Bar graphs depict eluted mouse IgG (A) and IgG isotypes (B & C) from STC1 knockdown and control kidneys after nephrotoxic nephritis. Data represent the means ± SEM of 7 independent determinations for STC1 shRNA Tg and 5 independent determinations for scrambled shRNA Tg. Equal mouse antibody response to sheep IgG after nephrotoxic nephritis in STC1 knockdown and control mice. Bar graphs depict mouse serum IgG isotypes (D & E) after nephrotoxic nephritis in STC1 knockdown and control mice. Data represent the means ± SEM of 7 independent determinations for STC1 shRNA Tg and 5 independent determinations for scrambled shRNA Tg.

Fig 6. Diminished infiltration with macrophages and T-cells after nephrotoxic nephritis in STC1 knockdown kidneys, compared with controls.

Top panels show representative images for F4/80⁺ (macrophages and dendritic cells) and CD3⁺ (lymphocytes) staining; arrowheads point to positively stained cells; 200X magnification.
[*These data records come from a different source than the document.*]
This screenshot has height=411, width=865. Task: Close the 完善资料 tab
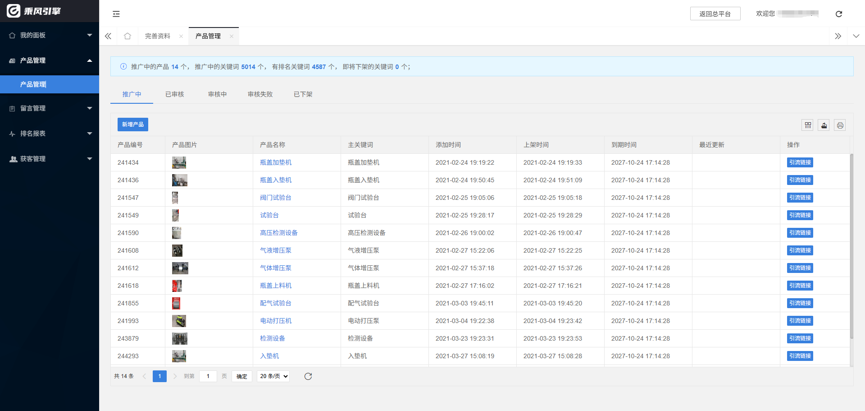[x=181, y=37]
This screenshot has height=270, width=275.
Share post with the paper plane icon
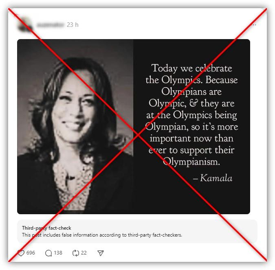[101, 253]
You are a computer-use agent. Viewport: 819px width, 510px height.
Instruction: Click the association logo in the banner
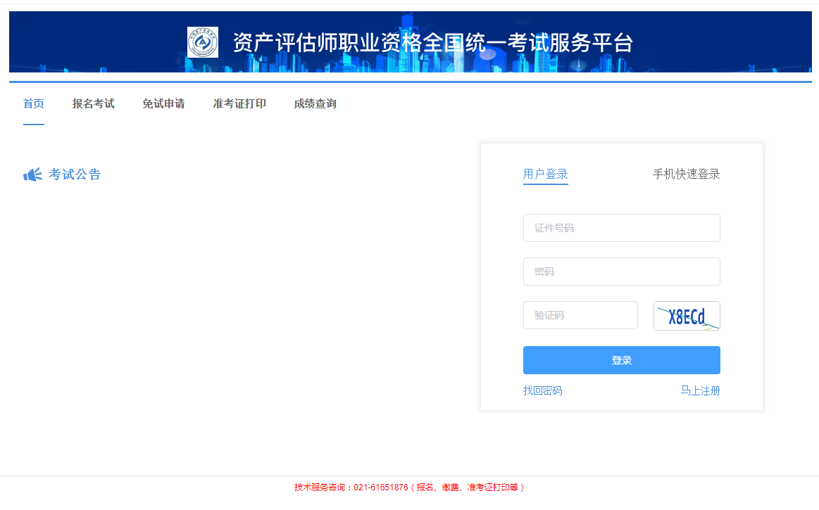click(203, 42)
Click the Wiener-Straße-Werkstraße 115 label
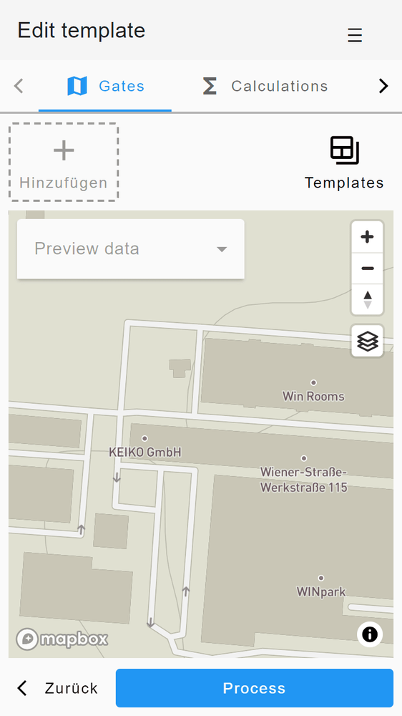The width and height of the screenshot is (402, 716). coord(304,480)
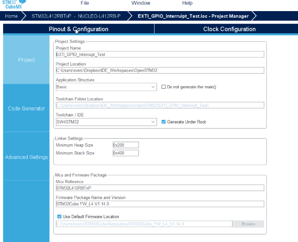Screen dimensions: 298x242
Task: Click the Minimum Stack Size field
Action: (126, 153)
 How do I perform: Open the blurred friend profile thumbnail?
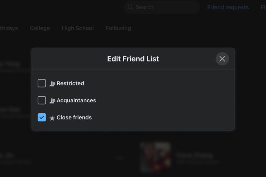155,157
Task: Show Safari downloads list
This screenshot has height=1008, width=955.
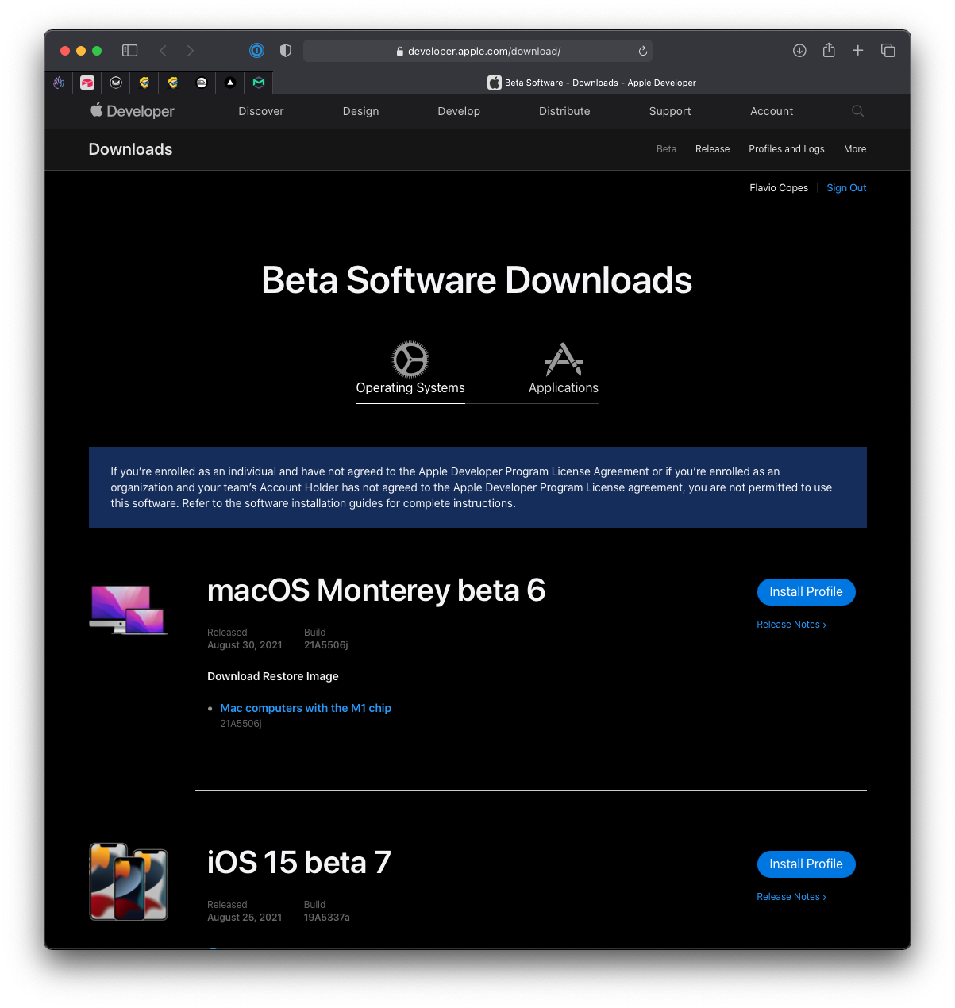Action: 799,51
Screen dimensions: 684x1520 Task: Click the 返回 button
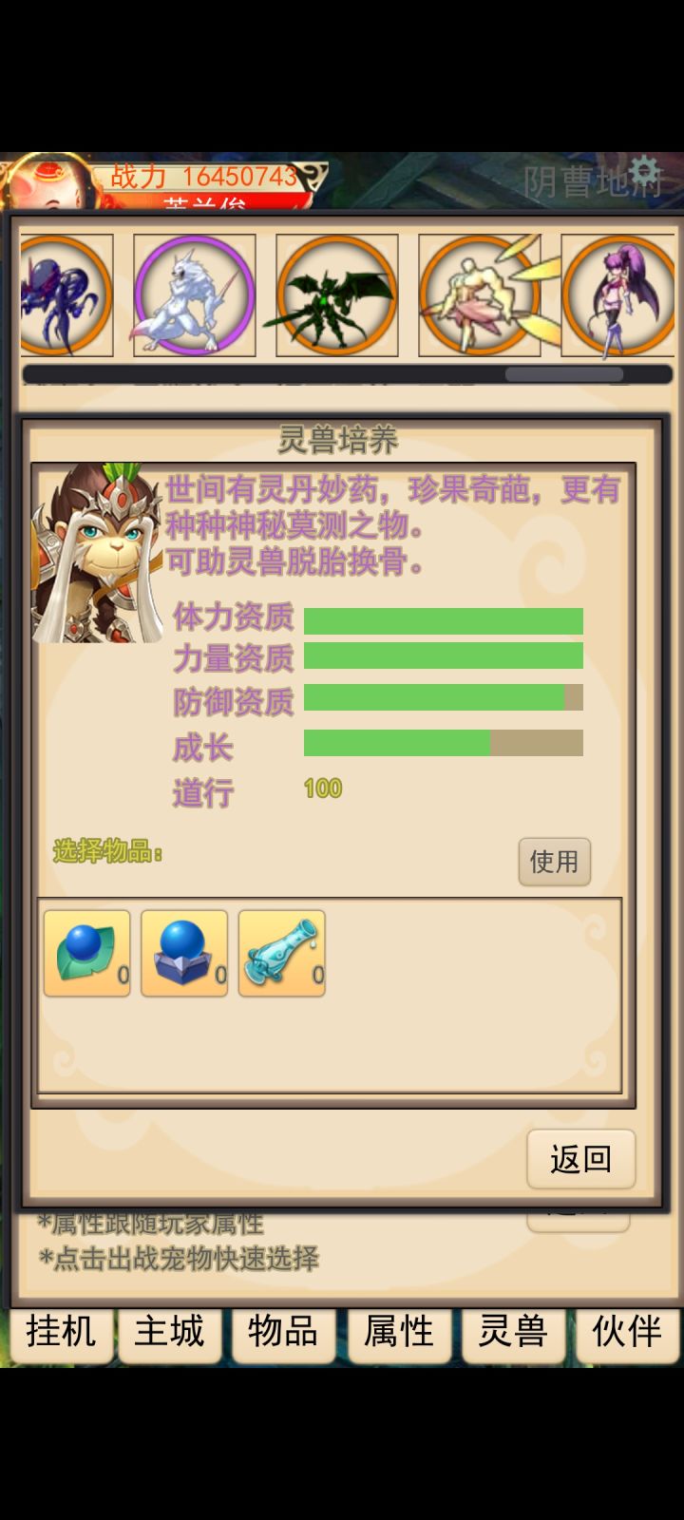click(581, 1159)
Bar graphs depict macrophage and T-cell count in the glomeruli and interstitial compartment (see methods); data represent the means and ± SEM of 5–7 independent determinations. *, P<0.05.

Fig 7. Differential expression of cytokines/chemokines/growth factors by proximal tubule cells in response to H₂O₂ stress.

Immortalized mouse proximal tubules cells (TKPTS) were treated with vehicle or H₂O₂; mRNA for select cytokines/chemokines (CCL17, CCL19, CX3CL1 and Mif) and growth factors (Gpi1, Spp1 and VEGF) were quantitated using RT-PCR (see methods). Data are normalized to actin, and represent the mean ± SEM of 6 independent determinations. *, P<0.05; **, P<0.01.